» **To do**
Of all the lines in the entries below, give again exactly those starting at the line containing "The image size is (1347, 579)." and ending at the line containing "Given: Click the Delta airplane logo icon", both ends included, and no others.

» **Data listing**
----
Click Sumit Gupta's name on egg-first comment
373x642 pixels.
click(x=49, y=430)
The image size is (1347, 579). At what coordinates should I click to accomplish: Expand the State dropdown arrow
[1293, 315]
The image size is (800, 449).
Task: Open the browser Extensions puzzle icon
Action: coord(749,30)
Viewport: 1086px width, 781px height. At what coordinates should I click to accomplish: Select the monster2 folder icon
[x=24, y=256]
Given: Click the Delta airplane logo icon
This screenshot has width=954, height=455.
----
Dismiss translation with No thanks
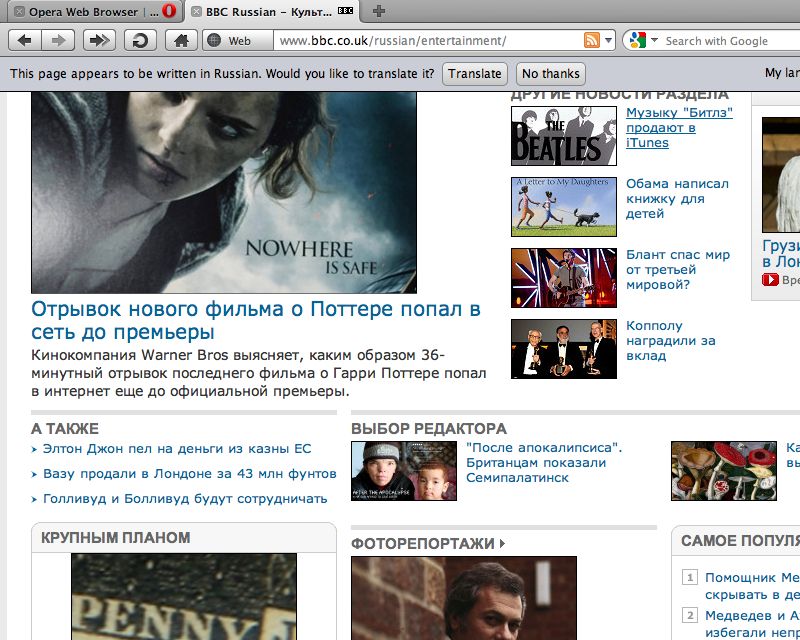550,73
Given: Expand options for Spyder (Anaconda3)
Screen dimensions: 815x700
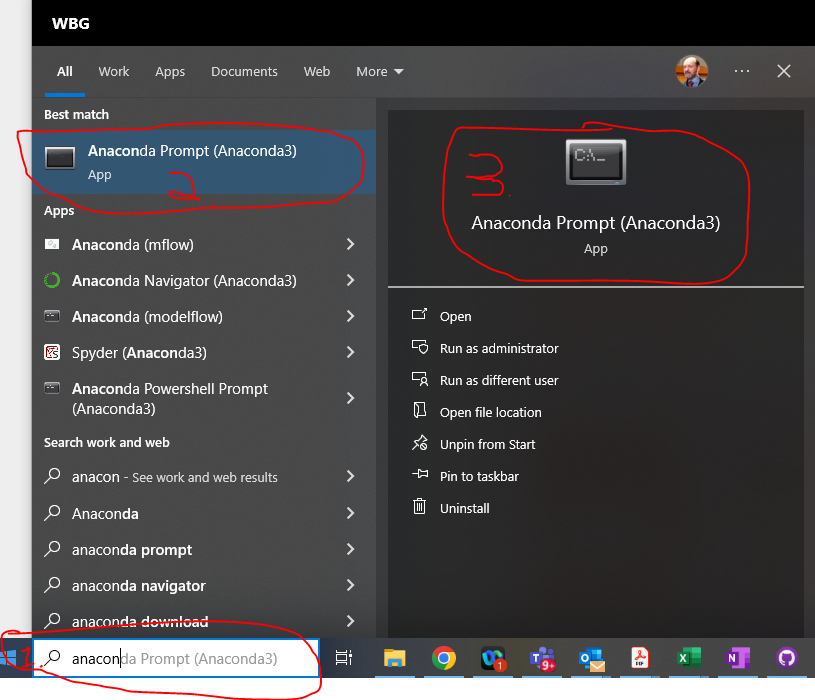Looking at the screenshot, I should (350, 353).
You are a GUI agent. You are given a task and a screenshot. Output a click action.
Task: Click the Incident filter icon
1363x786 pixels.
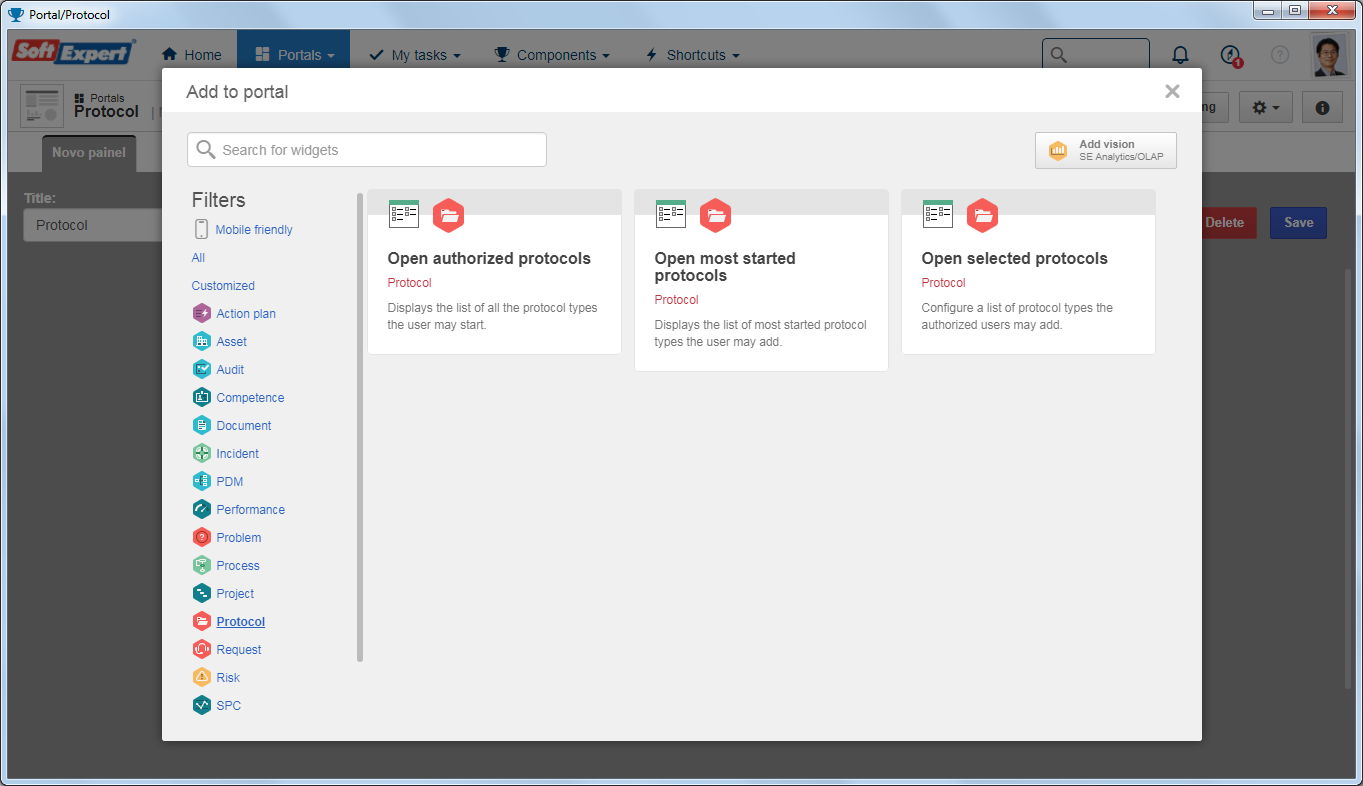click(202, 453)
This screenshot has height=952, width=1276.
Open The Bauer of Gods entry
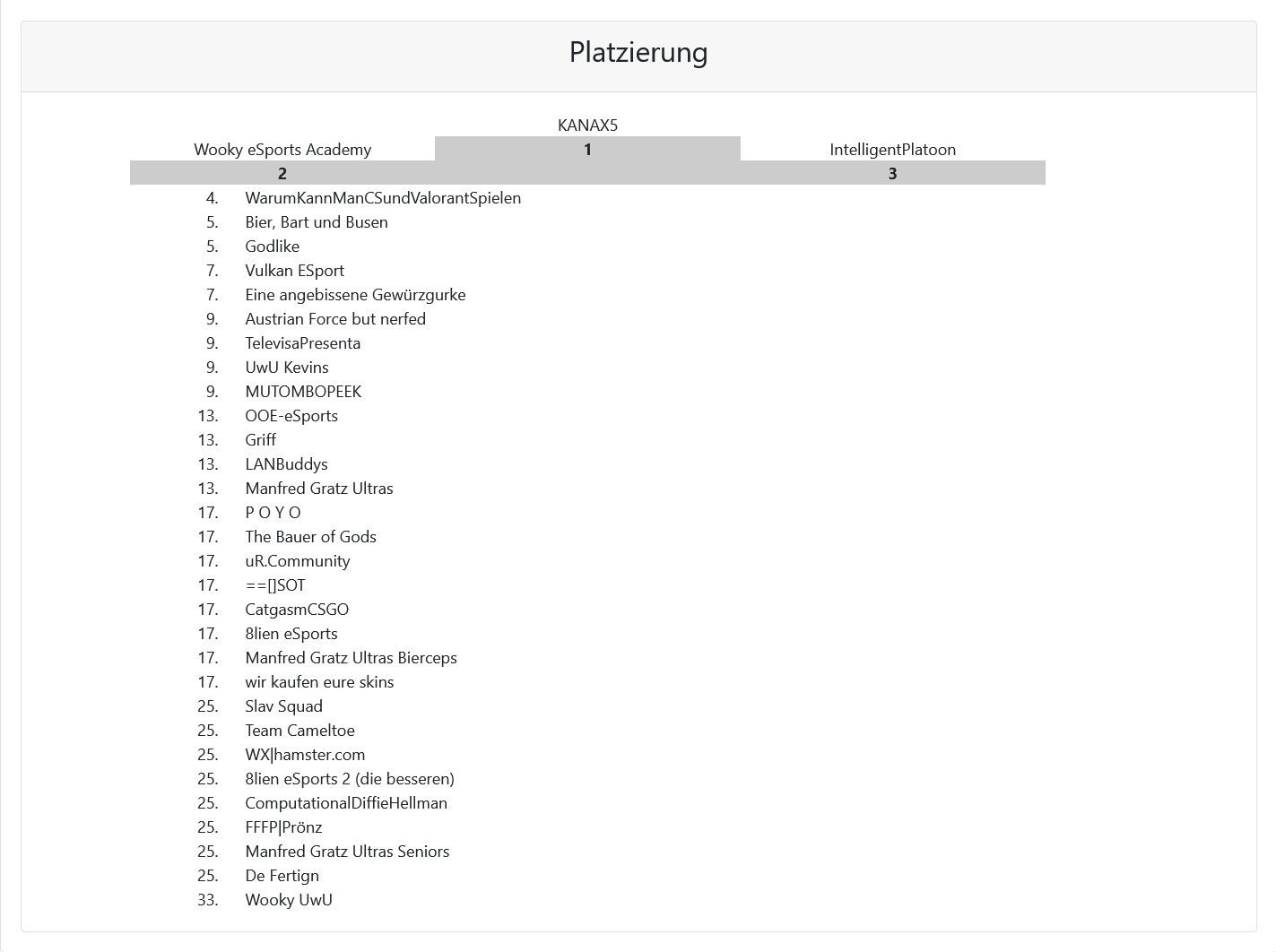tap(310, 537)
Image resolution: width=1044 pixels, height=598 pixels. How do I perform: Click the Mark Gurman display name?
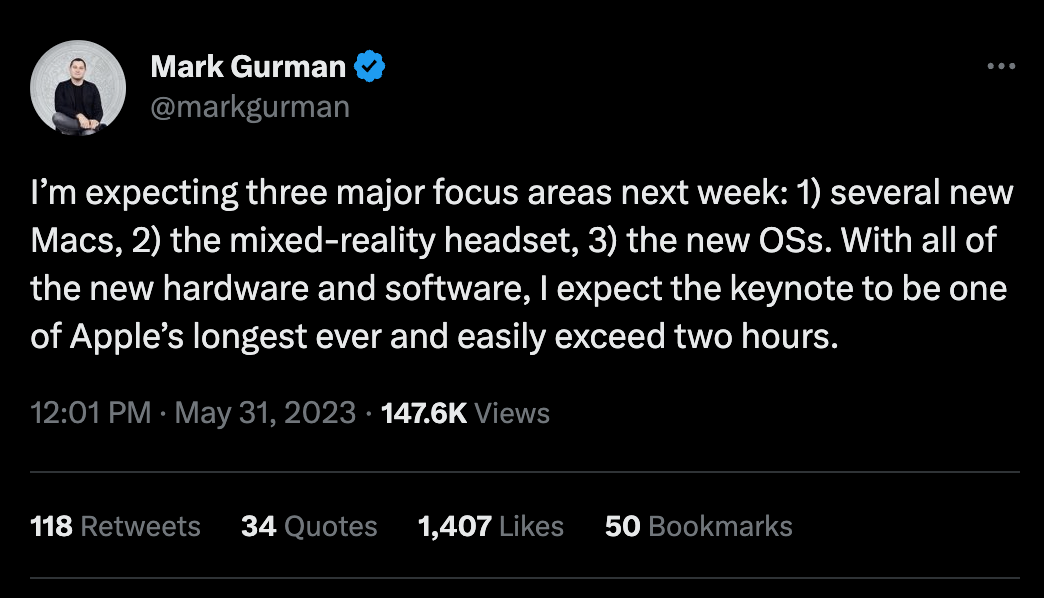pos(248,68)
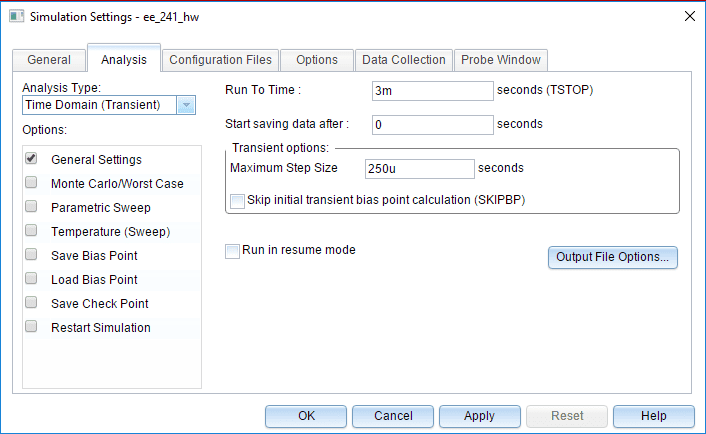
----
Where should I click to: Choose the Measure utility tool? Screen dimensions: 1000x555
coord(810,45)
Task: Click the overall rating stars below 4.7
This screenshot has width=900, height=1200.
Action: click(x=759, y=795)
----
» **Task output**
The image size is (1347, 579). At what coordinates should I click to accomplish: Expand the State dropdown arrow
[1293, 315]
The image size is (800, 449).
Task: Open the browser Extensions puzzle icon
Action: coord(749,30)
Viewport: 1086px width, 781px height. At what coordinates should I click to accomplish: Select the monster2 folder icon
[x=24, y=256]
Given: Click the Delta airplane logo icon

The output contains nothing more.